Vols, Aggies advance in NCAA tournament, while Georgia bounced
Chris Lee • 6/6/2022 in Baseball
The SEC still has eight teams playing baseball as of Monday afternoon.
Photo courtesy of Tennessee athletics.
Top-seeded Vols prove tough to beat
How do you beat Tennessee? That question has remained unanswered most of this year, and still is after the Vols--now an incredible 56-7--took care of Alabama State, Campbell and Georgia Tech (in that order) in this past weekend's Knoxville regional.
Campbell and Tech appeared--for a while--to have answers for much of Saturday and Sunday. Each jumped out to 4-0 leads against Tennessee and knocked out the Vols' starting pitchers early in each game.
The problem: you've got to get 27 outs against that lineup. On Saturday, the Vols rallied for 12 runs in the last six innings, including four in the ninth to salt away a 12-7 win. The formula on Saturday was the long ball: Jorel Ortega, Drew Gilbert, Blake Burke and Cortland Lawson each hit one, accounting for nine RBIs between their respective blasts.
On Sunday, Tennessee fell behind 4-2 heading into the top of the ninth, but scored seven in the bottom of the inning. with five different Vols contributing RBIs in that inning.
Another difference-maker was Tennessee's bullpen. Kirby Connell ate four innings, allowing two runs and slowing the Campbell offense just enough for Tennessee to get some distance. Will Mabrey was even better on Sunday, firing 3 2/3 scoreless innings.
The unexpected: Vol starting pitchers Chase Dollander (2 2/3 innings, four runs, two earned) and Drew Beam (3 2/3, four runs, two earned) weren't good. But consider the opposition: Georgia Tech ranks second in the country in runs scored per game, and Campbell is 11th.
And that part might be important: probably no team was given a more offensive-heavy opposition in its regional than the Vols, and yet Tennessee still got through its regional unbeaten.

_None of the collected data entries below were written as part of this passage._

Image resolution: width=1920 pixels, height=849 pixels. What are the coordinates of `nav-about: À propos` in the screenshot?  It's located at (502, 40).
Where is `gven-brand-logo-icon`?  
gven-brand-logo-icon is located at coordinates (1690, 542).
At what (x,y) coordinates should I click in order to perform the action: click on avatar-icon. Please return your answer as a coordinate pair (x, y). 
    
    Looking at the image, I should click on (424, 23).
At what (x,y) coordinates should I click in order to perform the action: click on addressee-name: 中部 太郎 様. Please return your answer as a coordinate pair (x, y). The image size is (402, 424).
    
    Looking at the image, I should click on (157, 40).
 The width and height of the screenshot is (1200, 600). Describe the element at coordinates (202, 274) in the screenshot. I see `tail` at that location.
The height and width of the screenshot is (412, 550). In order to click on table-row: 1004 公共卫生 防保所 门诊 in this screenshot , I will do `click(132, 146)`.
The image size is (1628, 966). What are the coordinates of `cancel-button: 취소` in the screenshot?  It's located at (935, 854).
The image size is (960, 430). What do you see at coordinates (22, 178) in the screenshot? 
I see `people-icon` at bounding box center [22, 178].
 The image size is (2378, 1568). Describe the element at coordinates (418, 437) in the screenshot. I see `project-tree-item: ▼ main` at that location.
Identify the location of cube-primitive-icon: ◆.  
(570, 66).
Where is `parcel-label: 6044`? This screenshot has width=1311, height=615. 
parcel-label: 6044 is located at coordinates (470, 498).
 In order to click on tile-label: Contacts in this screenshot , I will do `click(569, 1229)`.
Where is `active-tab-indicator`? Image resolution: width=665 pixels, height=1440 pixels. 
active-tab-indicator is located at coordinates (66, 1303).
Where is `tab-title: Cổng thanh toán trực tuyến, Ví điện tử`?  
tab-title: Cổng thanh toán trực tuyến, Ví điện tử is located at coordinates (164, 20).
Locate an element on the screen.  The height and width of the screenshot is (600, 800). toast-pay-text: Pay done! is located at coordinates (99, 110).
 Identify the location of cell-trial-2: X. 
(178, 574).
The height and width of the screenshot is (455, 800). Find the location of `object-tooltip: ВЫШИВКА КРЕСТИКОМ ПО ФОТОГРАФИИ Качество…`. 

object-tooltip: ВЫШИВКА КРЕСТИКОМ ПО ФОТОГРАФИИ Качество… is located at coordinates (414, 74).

Now the Vols will face the other extreme in Notre Dame, its super regional opponent. The Fighting Irish rank seventh nationally in ERA and 14th in fielding percentage.
Aggies sweep through College Station regional
Texas A&M was the fifth national seed and looked like it, beating Oral Roberts, Louisiana and TCU by a combined 32-17. In the finale vs. TCU, the Aggies rallied for seven for a come-from-behind, 15-9 win late on Sunday. First baseman Jack Moss (who was named regional MVP) had two hits and drove in three while Dylan Rock (whom we put on our All-SEC first team) led the team with five RBIs, including a home run.
The question mark for the Aggies has been pitching beyond Nathan Dettmer and Jacob Palisch, and that didn't really get resolved this weekend. On the bright side, Micah Dallas (five innings, one run, but just one strikeout) pitched more like the Dallas that Texas A&M expected after he transferred from Texas Tech, and that helps. Palisch (three scoreless innings, all vs. Louisiana) was good again, but Dettmer (four innings, six runs vs. Louisiana) was shaky for his fifth outing in a row.
But the Aggies scored more runs than any team in the SEC in league games, and they pounded out 38 hits in three games this weekend. With a home date next weekend against either Louisville or Michigan--neither of which are good on the mound--that formula may be good enough to get the Aggies to Omaha.
Georgia bows out at UNC
Georgia didn't go quietly from the Chapel Hill regional. The Bulldogs' Chaney Rogers hit a three-run homer to cut North Carolina's lead on Sunday to 6-5 in the ninth inning. Josh McAllister darn-near tied it with a blast of his own, but UNC outfielder Vance Honeycutt instead reached over the wall to take away a would-be home run and Georgia couldn't finish from there.
Pitcher Jonathan Cannon was the most important player the Bulldogs had, and unfortunately his late-season slide continued as he allowed five runs in 3 2/3 innings vs. VCU on Friday. The Bulldogs figured to have little shot to advance without brilliance from Cannon on Friday and that proved to be the case, even though UGA spanked Hofstra, 24-1, on Saturday.
Georgia finishes the season at 36-23. We may have seen the last of brothers Cole and Connor Tate--the Bulldogs' best two lineup pieces this year--who gave Georgia fans so many thrills over the past few years (Cole's been at Georgia since 2018, and Connor, since 2019).